## Task to complete
Return every record below exactly as written.

*** Given data Section Begins ***

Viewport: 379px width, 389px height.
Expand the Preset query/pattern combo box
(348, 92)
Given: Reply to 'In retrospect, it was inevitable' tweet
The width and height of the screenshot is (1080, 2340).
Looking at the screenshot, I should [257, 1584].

*** Given data Section Ends ***

## Solution
Viewport: 379px width, 389px height.
Expand the Preset query/pattern combo box
(348, 92)
Given: Reply to 'In retrospect, it was inevitable' tweet
The width and height of the screenshot is (1080, 2340).
Looking at the screenshot, I should [257, 1584].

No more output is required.